For the past 3 years I have been afraid to get a job. I am 33 years old and I live with my parents. I am a quiet person and as long as I can remember I have been afraid to make mistakes. If I think I am going to fail then I won't even try.
Once I quit a job because I was stressed out and the boss got mad and yelled at me in front of everyone. I have failed at the last 2 jobs I've had. I am also not very good at handling rejection from anyone.
How do I get over my anxiety related to finding a job? How do I get over my fear of failing?
Thanks for sending in this question.
Imagine a little kid learning to walk, who - every time she tries to take a step, gets hurt badly.
Imagine, too, that - because she has such bad learning-to-walk-luck, her parents carry her wherever she needs to go.
The double-whammy of trying-to-walk-injuries and parent-rescues will probably ensure that this child will be a very late walker, indeed!

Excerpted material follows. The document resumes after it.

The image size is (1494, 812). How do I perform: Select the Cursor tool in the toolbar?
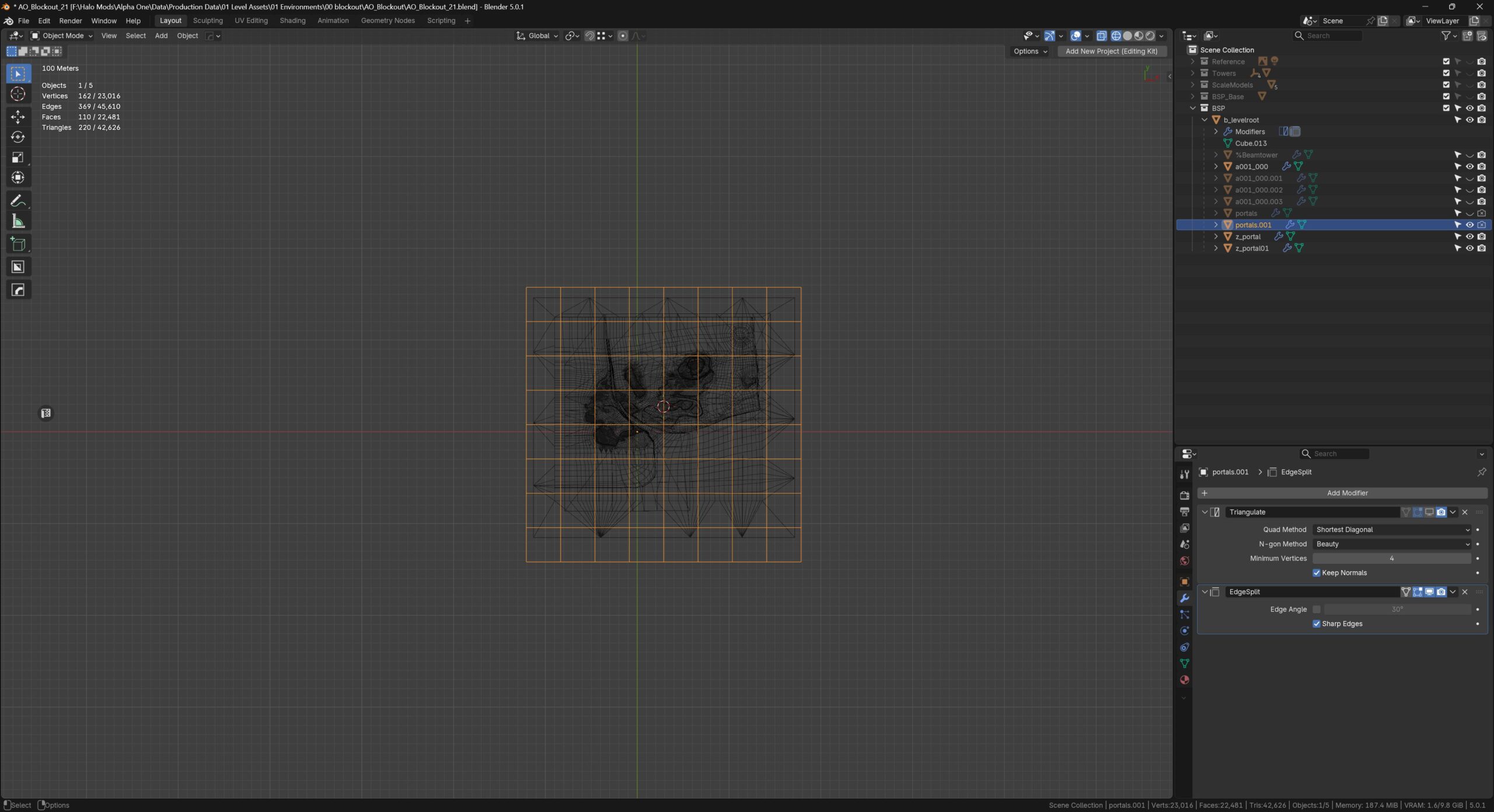[x=18, y=94]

This is where you are, Mary, realizing that your efforts to grow and change and individuate from your parents may yield more of the failure you have experienced before, as you attempt, one more time, to become financially independent from them.

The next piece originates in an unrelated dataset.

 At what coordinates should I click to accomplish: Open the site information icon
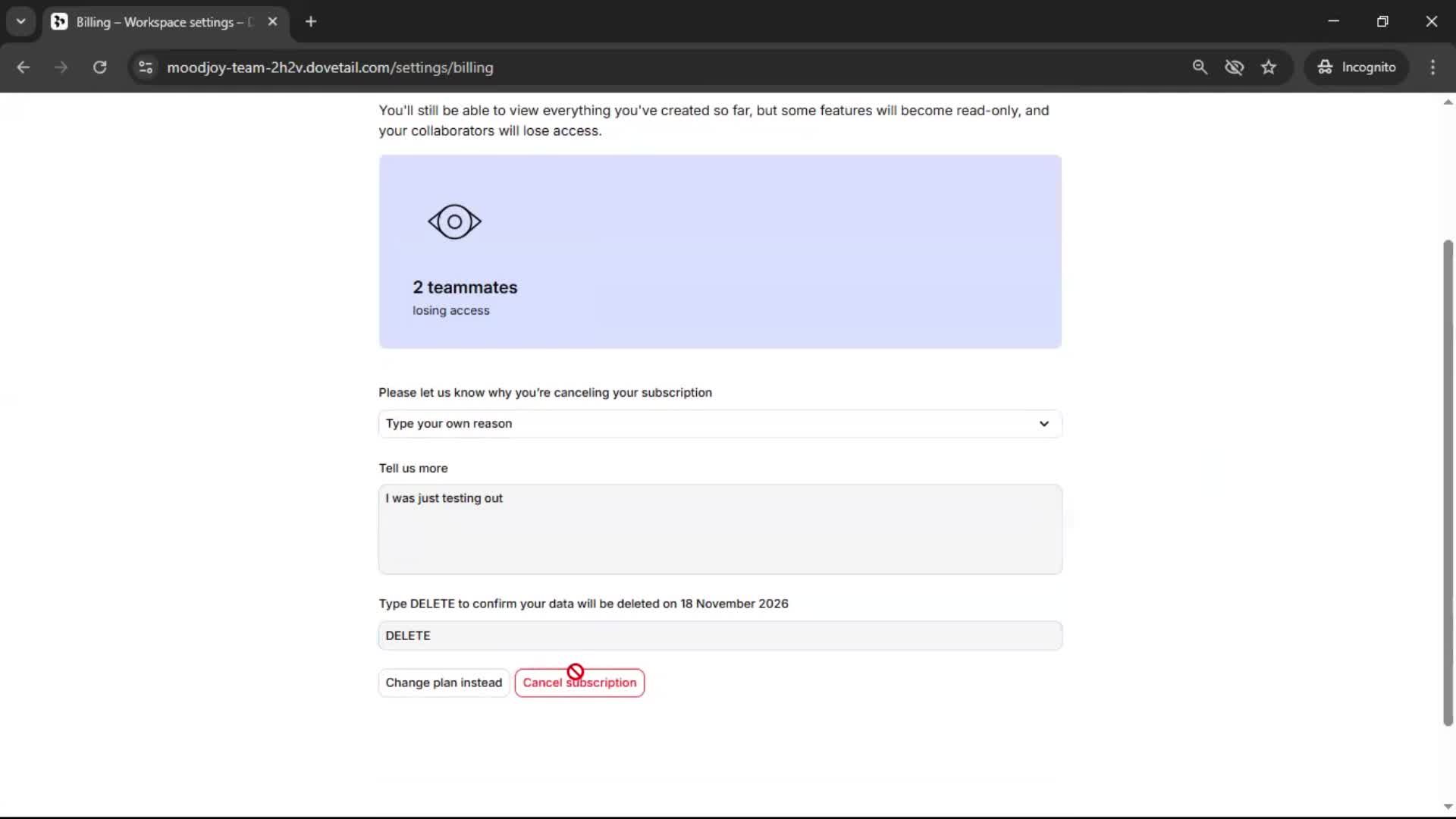point(146,67)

In other words, this is not about getting a job, Mary; this is about getting a life.
The fact that you wrote to a counselor about your situation is a great sign. You realize something is wrong "with this picture." If your development had been irrevocably arrested by the dynamic in your family (where adult children can continue to live at home for fifteen years or more past what is considered to be the legal age for adulthood), then you would not care about getting a job and becoming self-supporting.
My recommendation to you is that you get involved in a support group, like CoDA , which can help you identify and acknowledge your own goals and dreams as distinct from your parents'. Therapy might also help you, in that a therapeutic relationship will expect certain commitments and investments of you. Friends, too, can challenge your expectations of yourself. Counseling, support groups and socialization on the whole will all offer you venues for successful relating, in service to finding out what you want and need out of life.
Finding out what you want and need from life necessarily comes before figuring out how to get what you want and need.
A little kid learns to walk despite almost constant bumps and bruises because - more than anything else - she knows she wants to walk.